- **TASK INSTRUCTIONS**:
Rewrite the records from the line with "Given: Select the" up to and including the line with "This screenshot has width=1276, height=1384.", changing "horizontal" to "vertical" and leaving everything else the same.

- **TASK INPUTS**:

........

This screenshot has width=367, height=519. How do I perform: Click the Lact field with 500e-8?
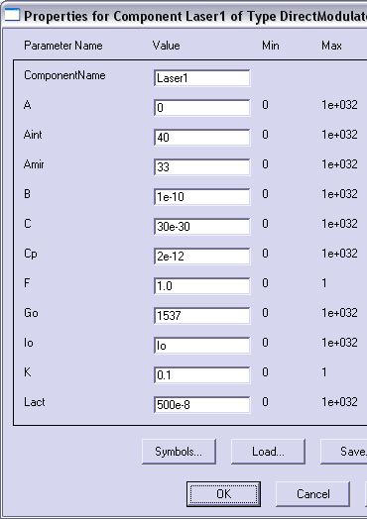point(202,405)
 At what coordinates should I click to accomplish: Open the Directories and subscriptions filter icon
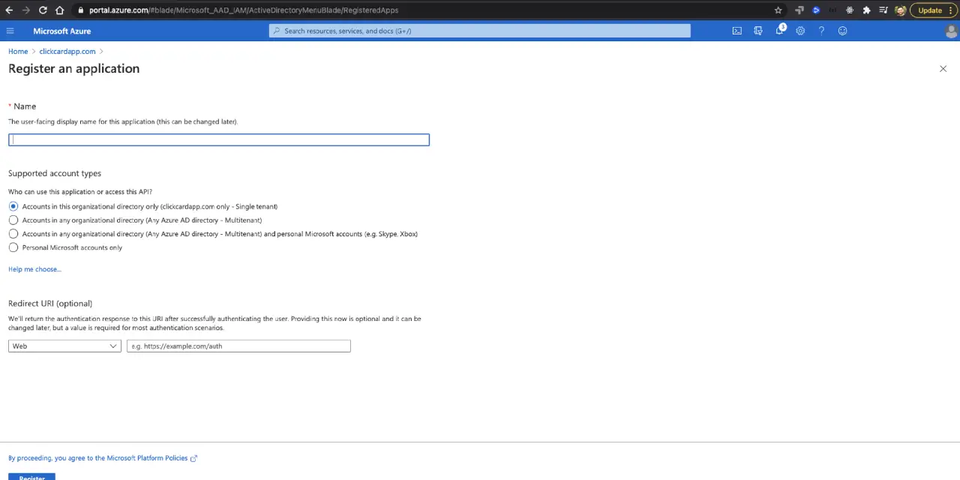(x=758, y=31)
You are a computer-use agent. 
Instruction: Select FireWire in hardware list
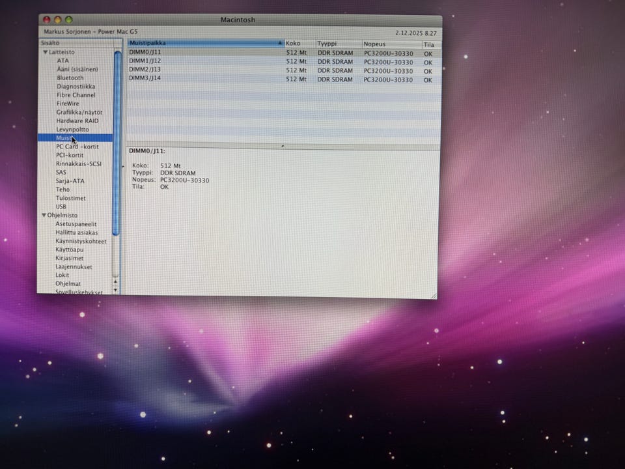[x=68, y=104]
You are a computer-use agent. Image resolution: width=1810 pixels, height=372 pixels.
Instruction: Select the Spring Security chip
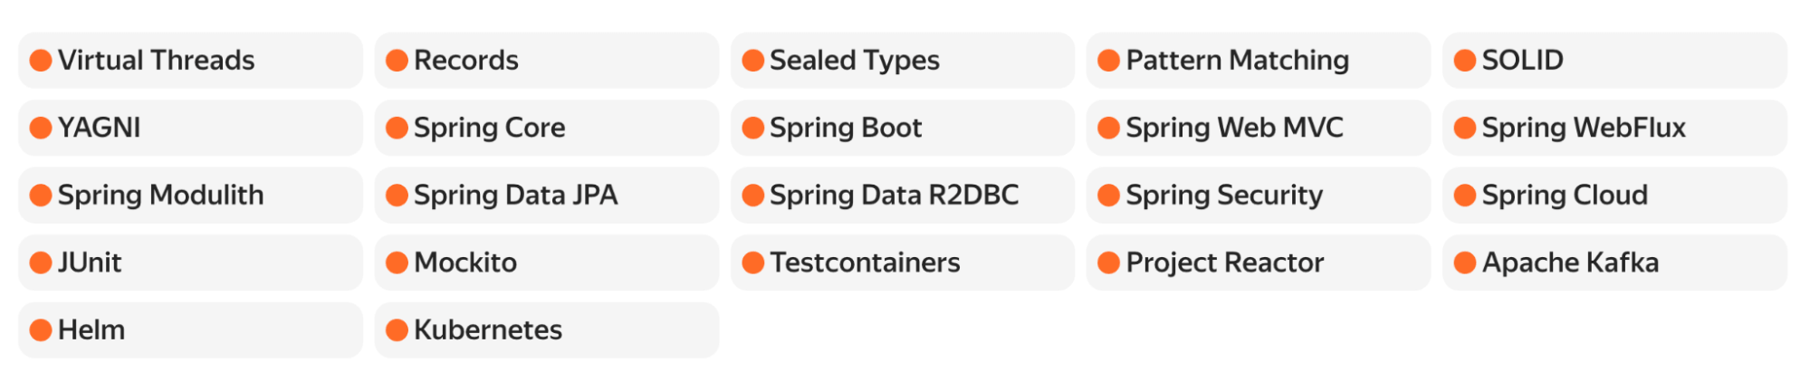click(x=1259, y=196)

........

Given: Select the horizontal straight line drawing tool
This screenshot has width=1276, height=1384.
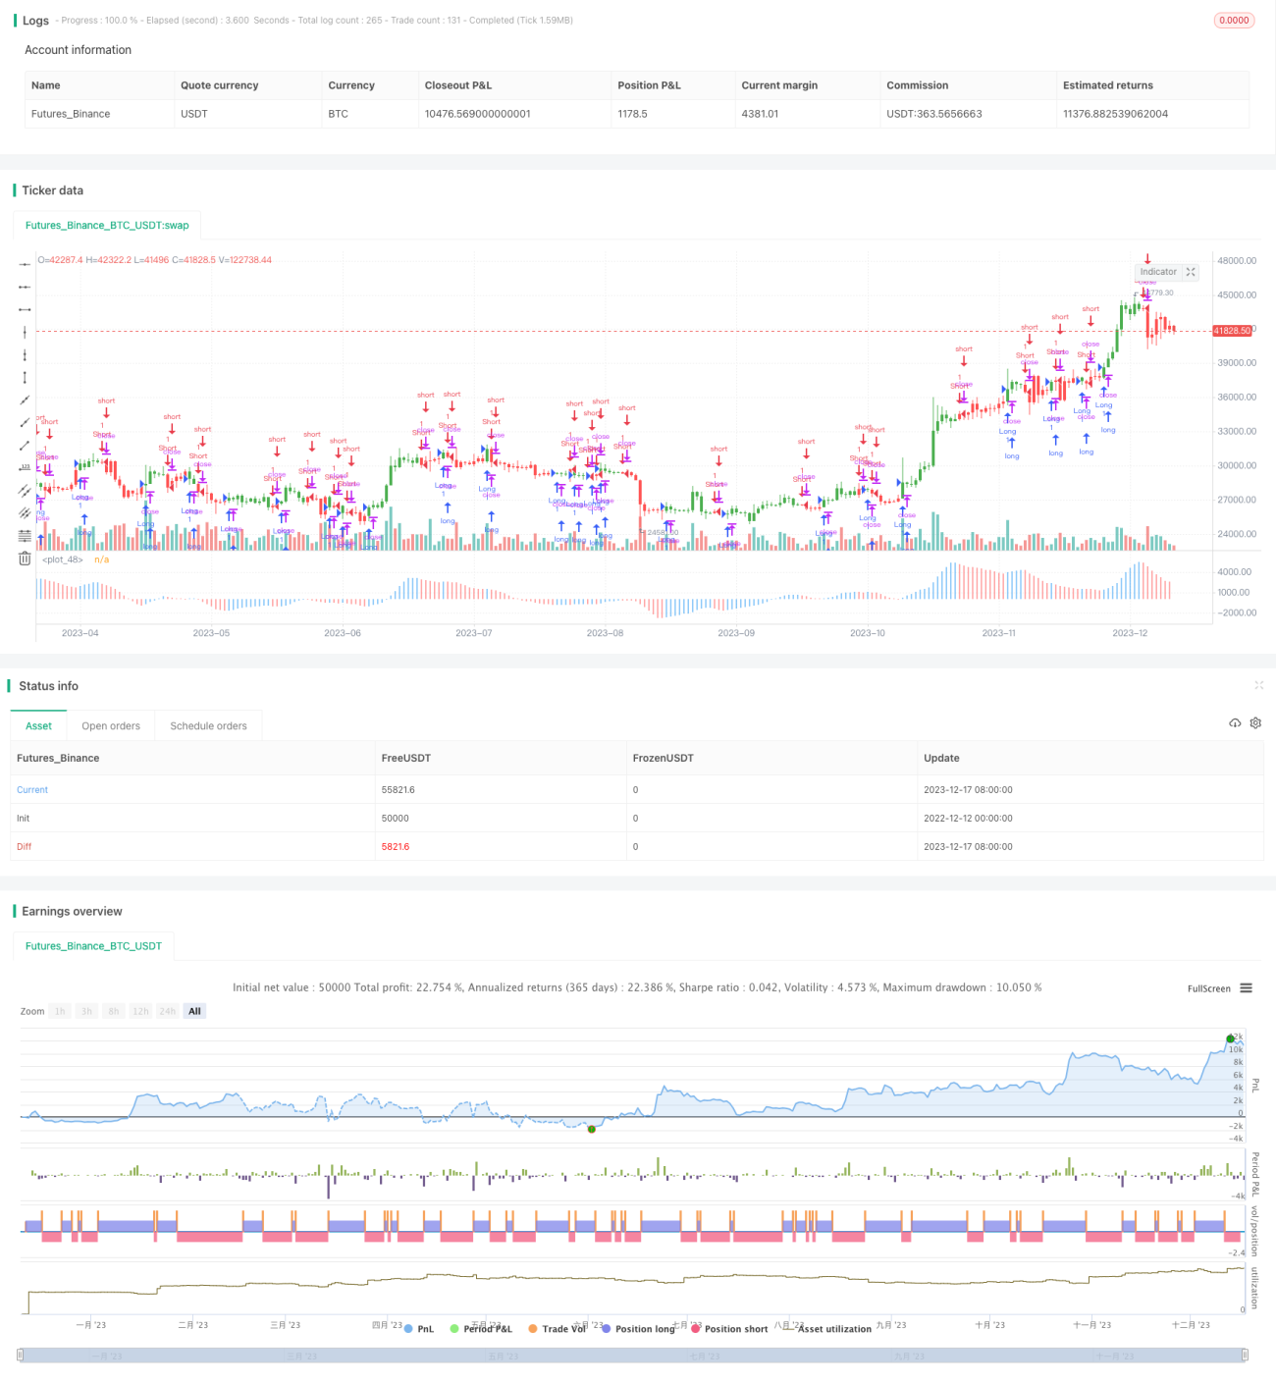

........

- **RESPONSE TO THIS EXERCISE**:
Given: Select the vertical straight line drawing tool
This screenshot has width=1276, height=1384.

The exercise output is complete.